A pedra caracteriza o Imutável, tipifica a Ordem Antiga das Idades, reproduzida e manifestada pela autêntica Tradição, aquela que canta a Vida, que orienta para o Cosmos, a que aponta a re-ligação com o Todo...
Trabalhando a pedra, orientando a pedra, desde os círculos e os alinhamentos megalíticos pré-históricos, os quais produziriam certo tipo de energia cósmica para auxiliar o homem dessas épocas longínquas na sua luta diária pela existência, até à elevação das Catedrais Góticas das nossa eras – as correntes espirituais da Terra, da Água, do Ar e do Fogo, continuam a tocar o homem quando ele se apresenta em tais locais sagrados, com reverência, humildade e receptividade.
Então poderá ele elevar-se, rapidamente, acordar para as coisas, para a Realidade que o circunda mas que nem sempre consegue compreender.

■ LINHAS FORNECIDAS:
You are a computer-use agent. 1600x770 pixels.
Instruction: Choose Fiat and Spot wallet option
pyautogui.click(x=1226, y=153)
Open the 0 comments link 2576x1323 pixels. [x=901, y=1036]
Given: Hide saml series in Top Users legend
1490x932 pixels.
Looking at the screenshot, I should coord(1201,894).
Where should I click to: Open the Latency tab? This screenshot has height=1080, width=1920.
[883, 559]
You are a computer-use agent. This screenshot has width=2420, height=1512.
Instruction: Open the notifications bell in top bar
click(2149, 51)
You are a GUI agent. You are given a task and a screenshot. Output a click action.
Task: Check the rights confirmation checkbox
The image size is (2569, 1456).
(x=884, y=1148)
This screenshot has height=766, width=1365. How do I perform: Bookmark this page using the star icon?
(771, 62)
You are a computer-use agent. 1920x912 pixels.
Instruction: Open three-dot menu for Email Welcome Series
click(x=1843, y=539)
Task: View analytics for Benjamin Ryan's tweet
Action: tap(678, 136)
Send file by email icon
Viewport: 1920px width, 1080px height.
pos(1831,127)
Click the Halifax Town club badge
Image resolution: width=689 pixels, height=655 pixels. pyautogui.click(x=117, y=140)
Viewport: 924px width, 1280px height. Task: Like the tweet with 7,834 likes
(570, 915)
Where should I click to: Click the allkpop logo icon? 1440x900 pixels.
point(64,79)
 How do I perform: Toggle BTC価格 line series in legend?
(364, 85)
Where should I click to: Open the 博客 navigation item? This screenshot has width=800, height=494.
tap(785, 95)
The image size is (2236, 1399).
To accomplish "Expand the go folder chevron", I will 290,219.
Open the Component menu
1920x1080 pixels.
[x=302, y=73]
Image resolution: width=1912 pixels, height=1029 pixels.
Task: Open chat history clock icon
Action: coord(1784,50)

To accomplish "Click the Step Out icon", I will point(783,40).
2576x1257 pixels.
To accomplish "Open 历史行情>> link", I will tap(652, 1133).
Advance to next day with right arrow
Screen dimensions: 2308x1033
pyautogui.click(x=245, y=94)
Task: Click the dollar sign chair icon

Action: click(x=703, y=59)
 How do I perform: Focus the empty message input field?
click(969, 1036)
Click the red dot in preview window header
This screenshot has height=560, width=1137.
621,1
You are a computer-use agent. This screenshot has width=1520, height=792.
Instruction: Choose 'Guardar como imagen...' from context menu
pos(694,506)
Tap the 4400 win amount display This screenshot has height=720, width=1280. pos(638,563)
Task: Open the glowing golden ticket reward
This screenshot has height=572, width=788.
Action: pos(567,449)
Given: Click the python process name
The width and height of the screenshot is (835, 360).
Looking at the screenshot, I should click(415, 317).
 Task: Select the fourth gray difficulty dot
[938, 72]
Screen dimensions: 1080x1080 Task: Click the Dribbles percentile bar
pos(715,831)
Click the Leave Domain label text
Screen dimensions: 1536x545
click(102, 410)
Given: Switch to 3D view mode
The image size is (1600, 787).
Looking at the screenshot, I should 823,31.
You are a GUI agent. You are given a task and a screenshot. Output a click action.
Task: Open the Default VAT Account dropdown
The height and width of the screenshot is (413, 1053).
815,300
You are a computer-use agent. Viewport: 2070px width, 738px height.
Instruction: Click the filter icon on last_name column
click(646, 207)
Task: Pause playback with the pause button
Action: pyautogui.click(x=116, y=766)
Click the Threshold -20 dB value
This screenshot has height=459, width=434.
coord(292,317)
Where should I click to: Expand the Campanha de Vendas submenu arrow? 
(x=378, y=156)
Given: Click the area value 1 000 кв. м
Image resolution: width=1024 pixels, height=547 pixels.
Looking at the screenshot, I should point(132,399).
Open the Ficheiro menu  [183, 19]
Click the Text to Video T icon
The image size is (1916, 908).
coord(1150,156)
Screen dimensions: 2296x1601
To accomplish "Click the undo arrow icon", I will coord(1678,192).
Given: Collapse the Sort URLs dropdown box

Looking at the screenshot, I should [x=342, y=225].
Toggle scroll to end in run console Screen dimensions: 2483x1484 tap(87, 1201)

■ TRABALHO A FAZER:
1. Resuma o trecho em duas frases.
2. Segundo o trecho, que correntes espirituais continuam a tocar o homem nos locais sagrados?
3. Indique se cada afirmação concorda com o trecho, respondendo sim ou não e citando as palavras decisivas: (a) os alinhamentos megalíticos pré-históricos produziriam certo tipo de energia cósmica; (b) o homem compreende sempre a Realidade que o circunda; (c) a pedra caracteriza o Mutável.

■ RESPOSTAS DOS EXERCÍCIOS:
1. A pedra caracteriza o Imutável e tipifica a Ordem Antiga das Idades, manifestada pela autêntica Tradição. Desde os círculos megalíticos pré-históricos até às Catedrais Góticas, as correntes espirituais da Terra, da Água, do Ar e do Fogo continuam a tocar o homem que se apresenta nesses locais sagrados com reverência, humildade e receptividade, e ele pode então elevar-se e acordar para a Realidade que o circunda.

2. As correntes espirituais da Terra, da Água, do Ar e do Fogo.

3.
(a) Sim: "os quais produziriam certo tipo de energia cósmica".
(b) Não: "nem sempre consegue compreender".
(c) Não: "A pedra caracteriza o Imutável".